Extracted text
"""
So I have my first batch of vegetables fermenting since Wednesday and I have a couple of questions (may have been more logical to ask before starting but too late now!). I have my veg mixture in a mason jar in a brine of 500ml water and 1 tbsp sea salt. They are held down by a stone and the completely covered by the brine. I open the jar twice a day to let the gasses escape but each time I notice just a few tiny bits of vegetable floating near the surface. I just scoop these out but I'm wondering is there any danger of maybe mould growing on these and then contaminating the rest of the jar? Also, when it's time to eat do you just scoop out your serving from the jar (brine and all) and put on a plate or do you rinse the brine off or what? I have included some photos below.
Nope no danger....
Eat it brine and all....
the wild fermentation site has a lot of good info. My research and experience has shown if you get mold just scoop it off. I also ferment with just a cloth over the bottles so that the natural yeasts and bacterias in my environment can populate my ferments.
[QUOTE=Primal123;1074842]the wild fermentation site has a lot of good info. My research and experience has shown if you get mold just scoop it off. I also ferment with just a cloth over the bottles so that the natural yeasts and bacterias in my environment can populate my ferments.[/QUOTE]
Yeah, its a very cool philosophy. I'm with you on that. Same way I do mine. Got some kraut on week three right now in a one gallon crock. Gonna scoop some out for lunch.
"""
Type out the part of the text on fermenting vegetables starting at "[QUOTE=Primal123;1074842]the wild fermentation" and ending at "out for lunch.", word for word. Work only from the text on fermenting vegetables.

[Records in a dataset]
"""
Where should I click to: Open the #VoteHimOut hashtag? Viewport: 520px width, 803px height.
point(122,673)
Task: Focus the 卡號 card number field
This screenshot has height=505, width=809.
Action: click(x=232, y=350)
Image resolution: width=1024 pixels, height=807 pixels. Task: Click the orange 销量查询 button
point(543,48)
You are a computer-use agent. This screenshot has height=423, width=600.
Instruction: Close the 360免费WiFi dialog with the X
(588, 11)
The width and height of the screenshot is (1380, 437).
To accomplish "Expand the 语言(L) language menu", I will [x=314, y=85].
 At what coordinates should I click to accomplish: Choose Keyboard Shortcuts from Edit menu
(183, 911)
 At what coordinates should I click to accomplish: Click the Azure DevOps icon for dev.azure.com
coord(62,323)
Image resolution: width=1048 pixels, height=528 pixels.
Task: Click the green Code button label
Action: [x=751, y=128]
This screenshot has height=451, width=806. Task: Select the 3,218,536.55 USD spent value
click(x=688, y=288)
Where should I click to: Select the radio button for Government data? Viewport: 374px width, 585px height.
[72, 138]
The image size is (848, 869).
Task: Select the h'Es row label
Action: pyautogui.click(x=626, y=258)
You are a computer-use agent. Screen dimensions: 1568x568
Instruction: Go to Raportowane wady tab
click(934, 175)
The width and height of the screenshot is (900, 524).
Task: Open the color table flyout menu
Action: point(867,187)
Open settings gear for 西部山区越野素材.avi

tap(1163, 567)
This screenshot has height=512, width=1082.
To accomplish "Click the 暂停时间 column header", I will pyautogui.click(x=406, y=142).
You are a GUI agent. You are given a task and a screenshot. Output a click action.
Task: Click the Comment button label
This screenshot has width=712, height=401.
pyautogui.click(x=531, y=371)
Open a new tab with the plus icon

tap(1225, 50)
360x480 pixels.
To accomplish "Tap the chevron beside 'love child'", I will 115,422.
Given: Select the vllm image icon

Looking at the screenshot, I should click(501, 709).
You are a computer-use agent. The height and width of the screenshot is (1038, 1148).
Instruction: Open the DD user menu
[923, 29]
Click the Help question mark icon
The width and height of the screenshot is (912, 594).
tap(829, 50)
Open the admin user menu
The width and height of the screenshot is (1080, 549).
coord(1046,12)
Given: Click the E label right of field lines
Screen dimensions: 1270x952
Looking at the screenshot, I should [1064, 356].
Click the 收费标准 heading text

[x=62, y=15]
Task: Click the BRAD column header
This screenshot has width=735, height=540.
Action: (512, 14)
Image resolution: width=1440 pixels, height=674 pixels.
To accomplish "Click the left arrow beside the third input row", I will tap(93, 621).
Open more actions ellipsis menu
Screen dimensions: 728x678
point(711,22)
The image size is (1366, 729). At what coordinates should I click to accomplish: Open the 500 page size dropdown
"""
Reply
[QUOTE=Primal123;1074842]the wild fermentation site has a lot of good info. My research and experience has shown if you get mold just scoop it off. I also ferment with just a cloth over the bottles so that the natural yeasts and bacterias in my environment can populate my ferments.[/QUOTE]
Yeah, its a very cool philosophy. I'm with you on that. Same way I do mine. Got some kraut on week three right now in a one gallon crock. Gonna scoop some out for lunch.